For each statement, answer yes or no according to the case summary and quote the words of the summary that decide it: (a) The Brussels Court of Appeal suspended a decision of the Belgian DPA concerning its sanction against Proximus SA. (b) The Court of Appeal reviews the administrative decision in its entirety. (c) The suspension was based on the DPA's failure to give sufficient reasoning.

**SELECTED EXTRACT:**
• • • • • • •
The Brussels Court of Appeal (Hof van beroep Brussel) suspended a decision made by the Belgian DPA regarding its sanction against Proximus SA on the grounds that the DPA failed to provide sufficient reasoning for it.

English Summary

Facts

Proximus appeals the provisionally enforceable aspect of its appealed decision of the Belgian DPA.

Dispute

Is the decision of the Belgian DPA provisionally enforceable even though it is under appeal?

Holding

The Court of Appeal decided the following: Article 66 GDPR gives the possibility for a procedure of urgency and from this article (and Article 66 and Article 62 GDPR), the European lawmaker did not intend to make decision of a DPA provisionally enforceable.

The Court continues to explain that decisions are provisionally enforceable during an appeal when the appealing courts entirely reviews the case (rules regarding independency and impartiality of judges are the same). The DPA however, is a body created by an administrative body of the government and its judges are appoint by vote of the Chamber of Representatives and thus the same rules regarding judges do not apply.

The Court of Appeal does not entirely review the administrative decision, but only its merits regarding applicable law and good governance. In cases of urgency and when requested, the provisional enforceable aspect of the decision can be suspended.
• • • • • • •
**INFORMATION SHOWN:**
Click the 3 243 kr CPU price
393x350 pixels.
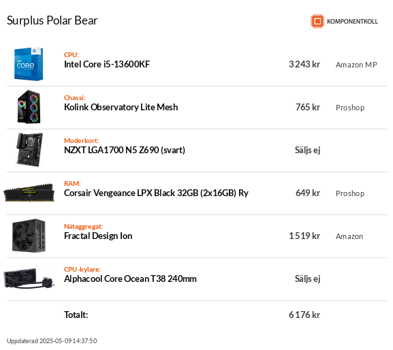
• • • • • • •
**WRITTEN SOLUTION:**
(a) Yes: "suspended a decision made by the Belgian DPA regarding its sanction against Proximus SA"
(b) No: "The Court of Appeal does not entirely review the administrative decision, but only its merits regarding applicable law and good governance."
(c) Yes: "on the grounds that the DPA failed to provide sufficient reasoning for it"